The Angel Peak badlands are about 25 miles away from the Bisti badlands. They are related, and even share one geological formation, but quite different in appearance.
The Nacimiento Formation is the uppermost formation in the Bisti badlands. It is the bottom formation at Angel Peak.
While the Bisti is mostly clay and flat ground with grotesque hoodoos and other shapes that you can walk around and look at, the Angel Peak area is deeply eroded canyons of sandstone and mudstone. You drive along the rim and just look down, down, down at them.
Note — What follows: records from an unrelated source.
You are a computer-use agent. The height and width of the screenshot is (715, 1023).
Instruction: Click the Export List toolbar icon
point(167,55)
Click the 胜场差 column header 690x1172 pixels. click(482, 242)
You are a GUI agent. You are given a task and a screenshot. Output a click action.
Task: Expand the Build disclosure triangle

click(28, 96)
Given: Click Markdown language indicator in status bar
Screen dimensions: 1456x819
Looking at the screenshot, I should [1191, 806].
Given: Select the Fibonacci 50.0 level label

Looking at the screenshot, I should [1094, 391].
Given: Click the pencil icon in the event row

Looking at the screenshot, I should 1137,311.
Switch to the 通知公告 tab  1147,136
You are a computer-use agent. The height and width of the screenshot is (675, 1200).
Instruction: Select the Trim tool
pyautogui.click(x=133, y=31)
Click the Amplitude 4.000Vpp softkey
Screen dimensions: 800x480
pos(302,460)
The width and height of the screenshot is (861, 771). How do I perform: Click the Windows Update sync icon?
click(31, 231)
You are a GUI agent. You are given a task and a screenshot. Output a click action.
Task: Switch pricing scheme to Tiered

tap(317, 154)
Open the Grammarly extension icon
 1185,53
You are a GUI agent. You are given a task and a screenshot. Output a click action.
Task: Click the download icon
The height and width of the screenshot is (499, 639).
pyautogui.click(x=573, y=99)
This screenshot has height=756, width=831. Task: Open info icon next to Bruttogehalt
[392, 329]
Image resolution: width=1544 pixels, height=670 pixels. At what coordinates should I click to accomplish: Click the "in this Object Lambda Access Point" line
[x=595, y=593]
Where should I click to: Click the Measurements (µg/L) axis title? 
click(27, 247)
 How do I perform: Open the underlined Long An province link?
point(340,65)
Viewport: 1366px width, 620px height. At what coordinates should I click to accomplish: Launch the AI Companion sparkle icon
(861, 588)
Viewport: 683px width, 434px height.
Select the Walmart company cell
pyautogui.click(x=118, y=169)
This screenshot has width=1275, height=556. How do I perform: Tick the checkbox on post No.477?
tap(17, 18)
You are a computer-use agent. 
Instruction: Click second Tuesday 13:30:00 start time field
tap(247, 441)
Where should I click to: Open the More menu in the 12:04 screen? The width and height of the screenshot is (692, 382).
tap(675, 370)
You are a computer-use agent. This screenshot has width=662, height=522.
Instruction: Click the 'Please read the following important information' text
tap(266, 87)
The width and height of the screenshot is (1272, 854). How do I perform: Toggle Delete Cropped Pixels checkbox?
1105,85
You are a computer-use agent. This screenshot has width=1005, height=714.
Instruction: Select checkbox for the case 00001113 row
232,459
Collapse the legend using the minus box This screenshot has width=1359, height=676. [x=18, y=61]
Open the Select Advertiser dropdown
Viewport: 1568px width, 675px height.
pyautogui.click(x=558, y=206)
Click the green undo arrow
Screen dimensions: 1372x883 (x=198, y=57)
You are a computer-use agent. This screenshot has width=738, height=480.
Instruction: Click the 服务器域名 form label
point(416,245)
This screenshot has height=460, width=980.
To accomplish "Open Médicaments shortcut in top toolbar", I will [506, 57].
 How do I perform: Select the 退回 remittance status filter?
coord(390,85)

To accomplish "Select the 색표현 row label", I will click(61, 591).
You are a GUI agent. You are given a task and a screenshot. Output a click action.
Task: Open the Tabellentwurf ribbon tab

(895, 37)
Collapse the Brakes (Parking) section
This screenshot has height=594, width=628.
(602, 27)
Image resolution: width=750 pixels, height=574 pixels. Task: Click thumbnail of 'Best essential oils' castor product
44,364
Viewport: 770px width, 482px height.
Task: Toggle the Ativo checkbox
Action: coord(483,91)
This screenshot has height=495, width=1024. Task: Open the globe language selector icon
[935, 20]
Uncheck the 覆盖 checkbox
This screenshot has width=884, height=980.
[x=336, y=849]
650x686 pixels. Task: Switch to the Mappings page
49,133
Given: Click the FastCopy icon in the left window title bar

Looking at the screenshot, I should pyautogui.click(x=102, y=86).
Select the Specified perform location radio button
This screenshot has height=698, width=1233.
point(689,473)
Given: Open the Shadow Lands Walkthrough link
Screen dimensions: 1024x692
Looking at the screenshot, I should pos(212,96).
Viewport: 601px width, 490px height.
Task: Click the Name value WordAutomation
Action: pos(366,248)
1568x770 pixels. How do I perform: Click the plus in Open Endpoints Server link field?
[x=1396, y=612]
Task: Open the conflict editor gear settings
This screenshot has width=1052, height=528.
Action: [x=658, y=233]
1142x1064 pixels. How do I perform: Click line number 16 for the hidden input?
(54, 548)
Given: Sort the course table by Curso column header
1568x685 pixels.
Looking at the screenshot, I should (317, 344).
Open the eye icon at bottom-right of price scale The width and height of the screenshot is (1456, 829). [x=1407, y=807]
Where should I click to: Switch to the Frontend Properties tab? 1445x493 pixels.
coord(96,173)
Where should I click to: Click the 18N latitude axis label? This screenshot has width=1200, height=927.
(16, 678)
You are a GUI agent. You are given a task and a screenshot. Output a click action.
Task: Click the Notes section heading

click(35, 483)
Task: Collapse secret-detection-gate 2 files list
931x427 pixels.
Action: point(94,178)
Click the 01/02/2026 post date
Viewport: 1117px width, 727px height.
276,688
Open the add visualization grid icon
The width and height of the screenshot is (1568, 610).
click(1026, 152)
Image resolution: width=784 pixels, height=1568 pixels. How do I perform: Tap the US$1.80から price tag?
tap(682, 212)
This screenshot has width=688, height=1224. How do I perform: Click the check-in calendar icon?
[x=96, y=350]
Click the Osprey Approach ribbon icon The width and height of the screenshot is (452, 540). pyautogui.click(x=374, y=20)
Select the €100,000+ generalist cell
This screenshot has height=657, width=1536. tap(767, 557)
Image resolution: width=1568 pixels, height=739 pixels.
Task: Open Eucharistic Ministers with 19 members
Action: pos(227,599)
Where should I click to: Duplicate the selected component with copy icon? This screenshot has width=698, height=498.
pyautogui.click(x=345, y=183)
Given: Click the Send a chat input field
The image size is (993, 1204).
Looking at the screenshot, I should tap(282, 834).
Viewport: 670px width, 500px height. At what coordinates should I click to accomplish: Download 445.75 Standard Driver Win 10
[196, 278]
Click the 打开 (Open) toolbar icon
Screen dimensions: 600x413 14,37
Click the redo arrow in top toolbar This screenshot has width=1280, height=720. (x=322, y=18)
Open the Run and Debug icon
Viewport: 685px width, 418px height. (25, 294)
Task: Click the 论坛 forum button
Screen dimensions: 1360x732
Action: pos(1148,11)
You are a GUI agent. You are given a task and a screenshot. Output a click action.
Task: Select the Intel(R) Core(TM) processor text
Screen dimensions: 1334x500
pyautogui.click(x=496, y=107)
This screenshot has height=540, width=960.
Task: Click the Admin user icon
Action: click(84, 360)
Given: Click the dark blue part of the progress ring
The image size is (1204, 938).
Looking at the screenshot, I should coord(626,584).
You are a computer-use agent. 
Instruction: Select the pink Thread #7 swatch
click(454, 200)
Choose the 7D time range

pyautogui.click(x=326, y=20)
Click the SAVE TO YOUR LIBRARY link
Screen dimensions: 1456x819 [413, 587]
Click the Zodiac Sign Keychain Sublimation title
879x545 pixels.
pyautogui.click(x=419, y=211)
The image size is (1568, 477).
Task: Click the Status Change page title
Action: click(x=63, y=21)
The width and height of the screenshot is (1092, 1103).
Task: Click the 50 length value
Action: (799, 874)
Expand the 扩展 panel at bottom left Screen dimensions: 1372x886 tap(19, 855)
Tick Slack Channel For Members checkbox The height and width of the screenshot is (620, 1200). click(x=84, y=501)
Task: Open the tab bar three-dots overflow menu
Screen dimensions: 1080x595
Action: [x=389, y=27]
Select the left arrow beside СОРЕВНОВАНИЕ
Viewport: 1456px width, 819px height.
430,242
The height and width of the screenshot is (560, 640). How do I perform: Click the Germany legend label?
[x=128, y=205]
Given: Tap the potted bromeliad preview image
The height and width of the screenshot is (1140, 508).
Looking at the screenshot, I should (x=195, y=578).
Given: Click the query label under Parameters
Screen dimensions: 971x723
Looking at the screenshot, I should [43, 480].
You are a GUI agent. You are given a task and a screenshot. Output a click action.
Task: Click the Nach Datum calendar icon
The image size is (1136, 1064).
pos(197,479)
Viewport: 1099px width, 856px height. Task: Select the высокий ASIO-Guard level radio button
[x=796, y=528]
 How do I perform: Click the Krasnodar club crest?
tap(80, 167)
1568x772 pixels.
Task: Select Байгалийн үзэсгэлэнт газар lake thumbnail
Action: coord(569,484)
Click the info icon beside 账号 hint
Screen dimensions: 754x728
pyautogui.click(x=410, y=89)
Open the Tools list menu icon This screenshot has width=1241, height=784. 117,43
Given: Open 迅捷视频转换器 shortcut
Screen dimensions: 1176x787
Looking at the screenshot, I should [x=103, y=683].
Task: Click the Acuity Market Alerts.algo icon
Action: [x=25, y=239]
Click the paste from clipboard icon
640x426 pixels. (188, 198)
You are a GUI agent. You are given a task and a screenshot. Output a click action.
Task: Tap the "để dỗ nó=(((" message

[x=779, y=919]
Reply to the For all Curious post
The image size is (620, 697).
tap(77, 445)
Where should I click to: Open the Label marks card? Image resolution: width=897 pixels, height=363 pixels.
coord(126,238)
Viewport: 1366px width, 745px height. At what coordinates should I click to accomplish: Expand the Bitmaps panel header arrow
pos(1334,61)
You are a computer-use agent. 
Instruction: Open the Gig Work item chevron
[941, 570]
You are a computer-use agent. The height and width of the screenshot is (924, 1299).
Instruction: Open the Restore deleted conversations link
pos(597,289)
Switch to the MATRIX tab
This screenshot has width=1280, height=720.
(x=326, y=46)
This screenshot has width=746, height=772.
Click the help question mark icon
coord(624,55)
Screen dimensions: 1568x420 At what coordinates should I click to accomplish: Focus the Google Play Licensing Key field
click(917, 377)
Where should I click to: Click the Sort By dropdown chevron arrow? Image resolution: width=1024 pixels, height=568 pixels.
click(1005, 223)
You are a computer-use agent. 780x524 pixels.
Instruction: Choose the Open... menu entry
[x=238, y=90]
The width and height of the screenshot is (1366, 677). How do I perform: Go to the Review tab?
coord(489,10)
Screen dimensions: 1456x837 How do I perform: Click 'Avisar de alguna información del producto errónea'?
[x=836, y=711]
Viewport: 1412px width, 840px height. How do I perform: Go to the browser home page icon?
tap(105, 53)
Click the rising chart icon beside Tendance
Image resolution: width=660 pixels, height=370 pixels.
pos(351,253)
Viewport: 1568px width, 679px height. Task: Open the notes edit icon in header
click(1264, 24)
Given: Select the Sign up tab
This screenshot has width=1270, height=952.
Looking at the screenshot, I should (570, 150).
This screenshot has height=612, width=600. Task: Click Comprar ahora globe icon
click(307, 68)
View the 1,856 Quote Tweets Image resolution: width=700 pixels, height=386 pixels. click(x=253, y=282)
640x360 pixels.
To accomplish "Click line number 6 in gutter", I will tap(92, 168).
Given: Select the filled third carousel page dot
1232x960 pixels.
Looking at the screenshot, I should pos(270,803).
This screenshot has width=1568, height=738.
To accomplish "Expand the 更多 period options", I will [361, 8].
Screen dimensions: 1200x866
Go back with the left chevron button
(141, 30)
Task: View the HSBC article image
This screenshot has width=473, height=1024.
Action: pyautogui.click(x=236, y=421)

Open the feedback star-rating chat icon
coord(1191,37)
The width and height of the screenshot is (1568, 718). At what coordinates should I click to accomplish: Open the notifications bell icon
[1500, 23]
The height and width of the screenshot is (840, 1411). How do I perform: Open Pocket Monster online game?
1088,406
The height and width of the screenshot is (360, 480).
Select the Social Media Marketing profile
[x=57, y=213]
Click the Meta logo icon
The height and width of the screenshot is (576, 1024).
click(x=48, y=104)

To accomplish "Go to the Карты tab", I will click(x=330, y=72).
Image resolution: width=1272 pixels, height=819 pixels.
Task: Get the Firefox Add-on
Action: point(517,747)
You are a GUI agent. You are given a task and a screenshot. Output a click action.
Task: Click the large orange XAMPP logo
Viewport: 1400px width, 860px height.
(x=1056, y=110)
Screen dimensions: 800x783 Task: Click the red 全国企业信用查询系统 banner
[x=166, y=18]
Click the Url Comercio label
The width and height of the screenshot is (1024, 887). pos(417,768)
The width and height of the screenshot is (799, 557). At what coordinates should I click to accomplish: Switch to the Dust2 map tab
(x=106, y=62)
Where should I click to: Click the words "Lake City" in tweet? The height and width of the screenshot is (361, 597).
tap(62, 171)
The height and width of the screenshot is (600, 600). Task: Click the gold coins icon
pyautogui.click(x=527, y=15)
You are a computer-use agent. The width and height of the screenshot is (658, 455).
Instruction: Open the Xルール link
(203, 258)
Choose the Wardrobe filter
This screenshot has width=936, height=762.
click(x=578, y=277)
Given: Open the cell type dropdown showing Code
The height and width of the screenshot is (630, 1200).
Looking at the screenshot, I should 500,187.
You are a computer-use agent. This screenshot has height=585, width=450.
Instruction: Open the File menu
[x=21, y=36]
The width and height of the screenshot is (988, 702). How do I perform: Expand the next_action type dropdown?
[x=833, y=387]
You don’t actually go into them.
To get there, take US 550 south from Bloomfield, New Mexico and hang a left at County Road 7125. It is on BLM1 land, graveled, and flat. You can do it in a car. Here’s the view at the first viewpoint:
The road continues along the rim of this wash to a primitive campground. Other interesting stuff comes into view on the way. Such as this feature, named Castle Rock:
Some maps show a trail of sorts going to this thing, but they don’t show it going all the way. I didn’t try it.
The campground is dry and dusty: no water, no trees but there are vault toilets. I, for one, wouldn’t care to camp there except to get those step-outside-the-door crepuscular2 shots first thing in the morning. But there is nothing else to do there except sit and stare into the abyss. Which looks like this:
This photo is somewhat larger than the usual. Click it to zoom in and look at details. Yes, that is Castle Rock in the upper left. And yes, there are roads down there - lots of them. There seems to be a lot of industrial activity down in the bottom, which I presume to be natural gas wells. I don’t know if any of those roads are open to the public.
And here is the view of Angel Peak itself, from the campground. The snowcapped mountains in the distance are in Colorado.
Desolate places have a strange beauty. If I had it to do over, I’d take the motorhome and spend the night, getting some of that crepuscular shadow action.
US federal Bureau of Land Management
Morning and evening, when the sun is low and the shadows are awesome.
What is your camera setup? Great pics & geology lesson as usual.